• GIVEN INSTRUCTION
Starting at the line that contains "Task: Click X" and ending at the line that contains "pos(624,30)", put the lines of the entries below into a JSON list of strings, one string per line, skipping any blank lines.

• THE INPUT

:::

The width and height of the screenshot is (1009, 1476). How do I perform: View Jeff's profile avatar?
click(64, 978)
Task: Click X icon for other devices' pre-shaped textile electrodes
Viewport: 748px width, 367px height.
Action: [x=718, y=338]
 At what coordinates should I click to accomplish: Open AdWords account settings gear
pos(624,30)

:::

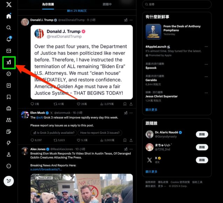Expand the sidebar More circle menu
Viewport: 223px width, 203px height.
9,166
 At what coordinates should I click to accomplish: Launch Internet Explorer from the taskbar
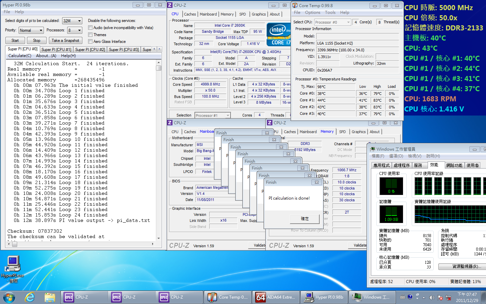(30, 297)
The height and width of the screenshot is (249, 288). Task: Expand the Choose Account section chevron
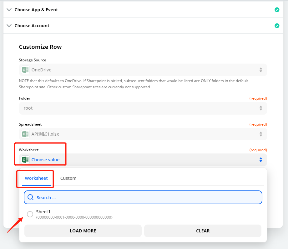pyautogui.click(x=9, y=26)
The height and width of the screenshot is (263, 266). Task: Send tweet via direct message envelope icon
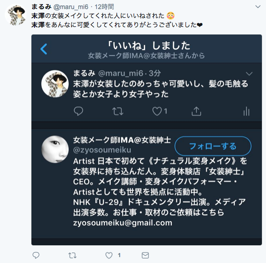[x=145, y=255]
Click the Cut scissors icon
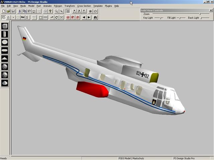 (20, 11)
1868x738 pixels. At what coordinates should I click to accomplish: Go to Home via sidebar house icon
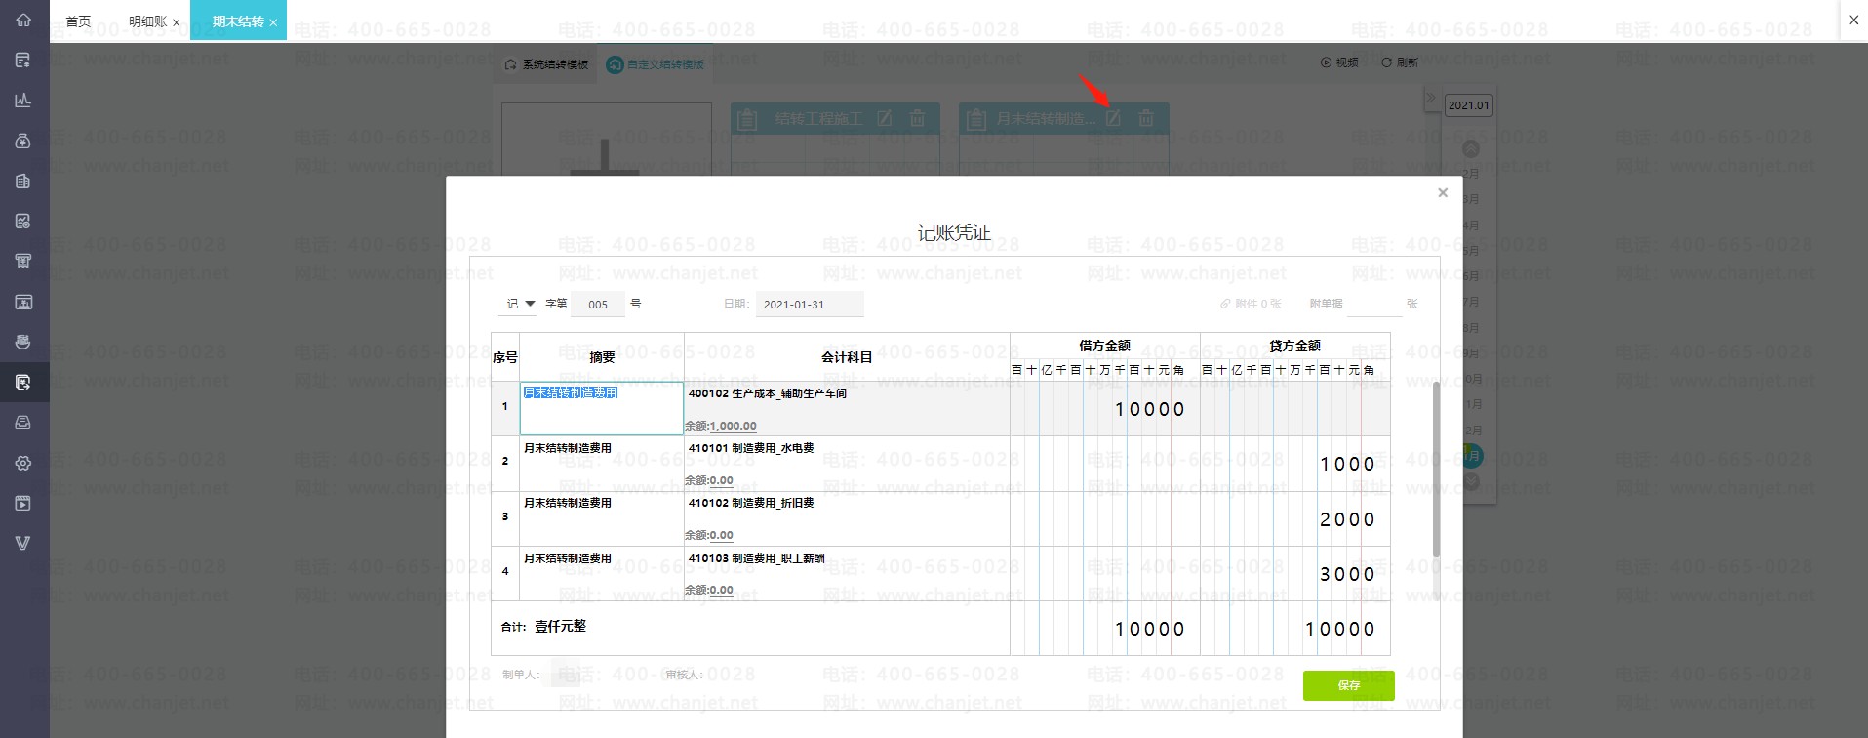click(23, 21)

:::

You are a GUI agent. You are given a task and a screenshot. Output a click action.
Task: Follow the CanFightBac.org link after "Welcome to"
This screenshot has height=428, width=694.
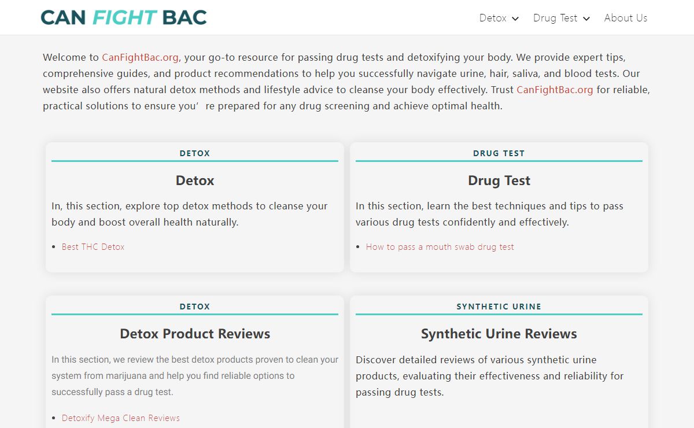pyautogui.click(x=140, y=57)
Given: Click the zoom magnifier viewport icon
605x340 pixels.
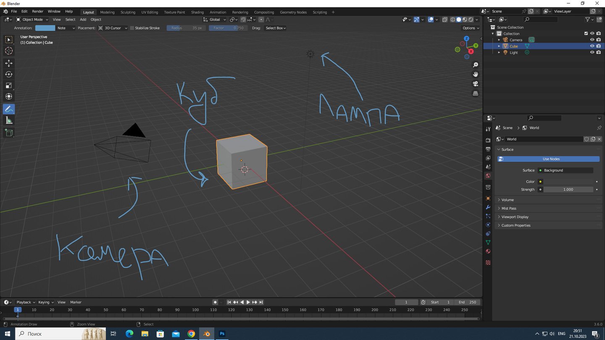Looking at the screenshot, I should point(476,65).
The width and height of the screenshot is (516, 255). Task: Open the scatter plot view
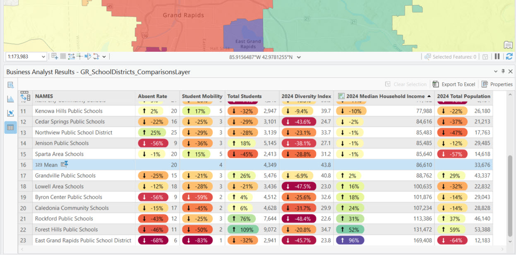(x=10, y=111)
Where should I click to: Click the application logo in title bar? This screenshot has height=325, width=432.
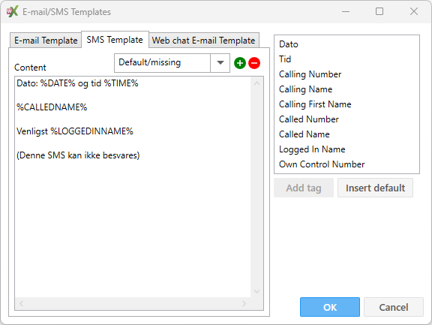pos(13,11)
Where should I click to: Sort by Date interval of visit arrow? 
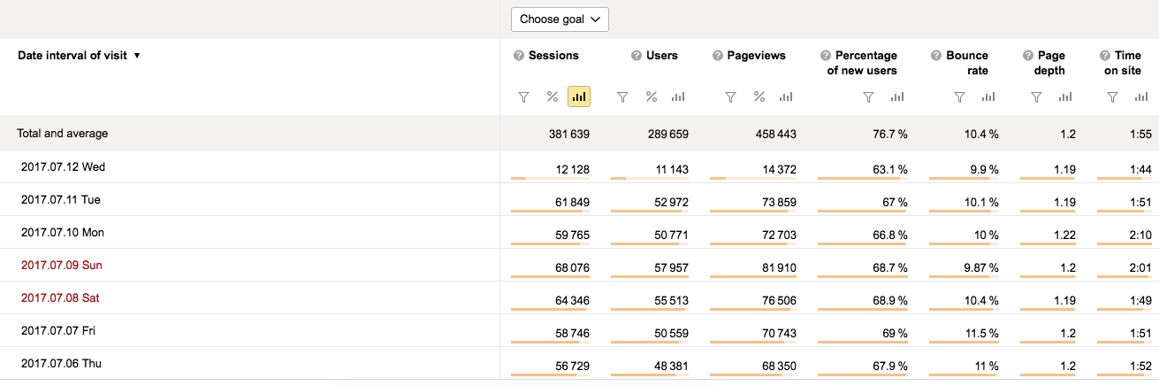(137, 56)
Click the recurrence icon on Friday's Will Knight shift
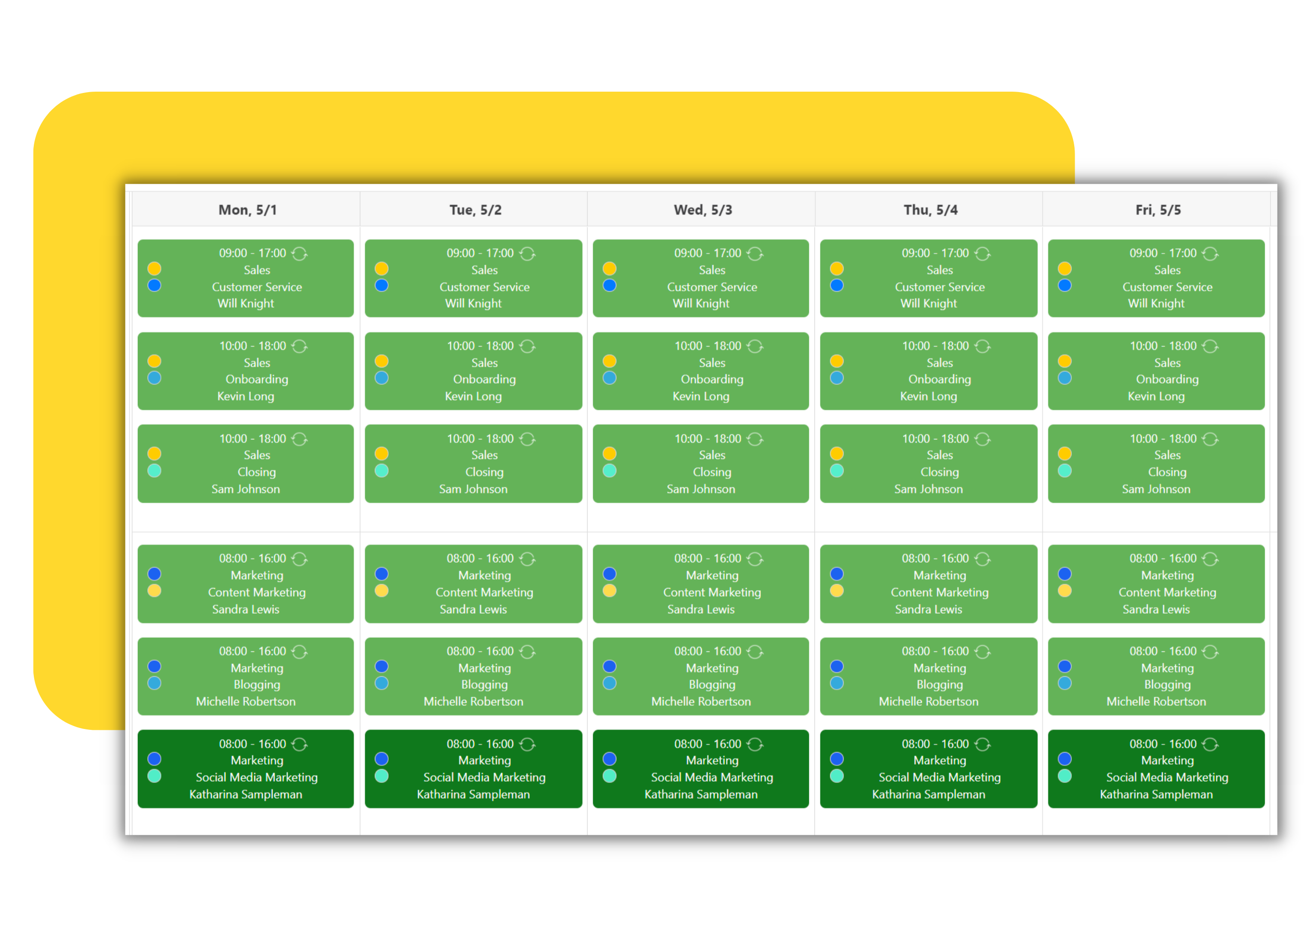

:::

• TASK ANSWER
[
  "Task: Click X icon for other devices' pre-shaped textile electrodes",
  "Viewport: 748px width, 367px height.",
  "Action: [x=718, y=338]",
  " At what coordinates should I click to accomplish: Open AdWords account settings gear",
  "pos(624,30)"
]